#### Given passage:
▼

Categories: Uncategorized

Does the world need another blog?

Tuesday, July, 29, 2008 · 3 Comments

John Calvin

There seem to be more blogs than there are people, so why add to this chaos? I have avoided entering the blogosphere for some time now, mainly because I did not think that I had anything to say.  I probably still don’t.  

That being the case, until reformed theology takes its rightful place in the world we reformed Christians need to continue to shout it from the rooftops (and cyberspace)!  This blog is dedicated to a recovery of confessional reformed theology.  I was not truly exposed to historic Christianity for the first 28 years of my life.  I suffered many years in Arminian/Fundamentalist/Baptistic/Neo-Evangelical/Emerging/Mega-Church/Dispensational/Evangelical churches.  I have been told that God loves me and has a wonderful plan for my life, that I must come to the altar in order to be born-again, that I make God a liar if I believe that ALL God’s promises from the Old Testament are fulfilled in Christ, and that I was truly a Calvinist and embraced reformed theology just by believing in the 5-points.

▲

#### Recorded data:
▼

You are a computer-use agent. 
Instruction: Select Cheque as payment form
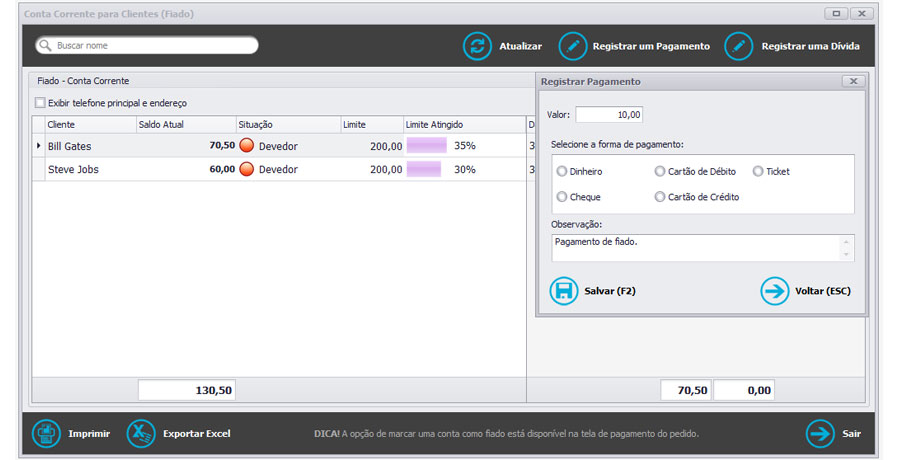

▲

#### Given exercise:
Repeat word for word the stretch of the blog post above that falls between "John Calvin" and "probably still don’t.", inclusive.

#### Response below:
John Calvin

There seem to be more blogs than there are people, so why add to this chaos? I have avoided entering the blogosphere for some time now, mainly because I did not think that I had anything to say.  I probably still don’t.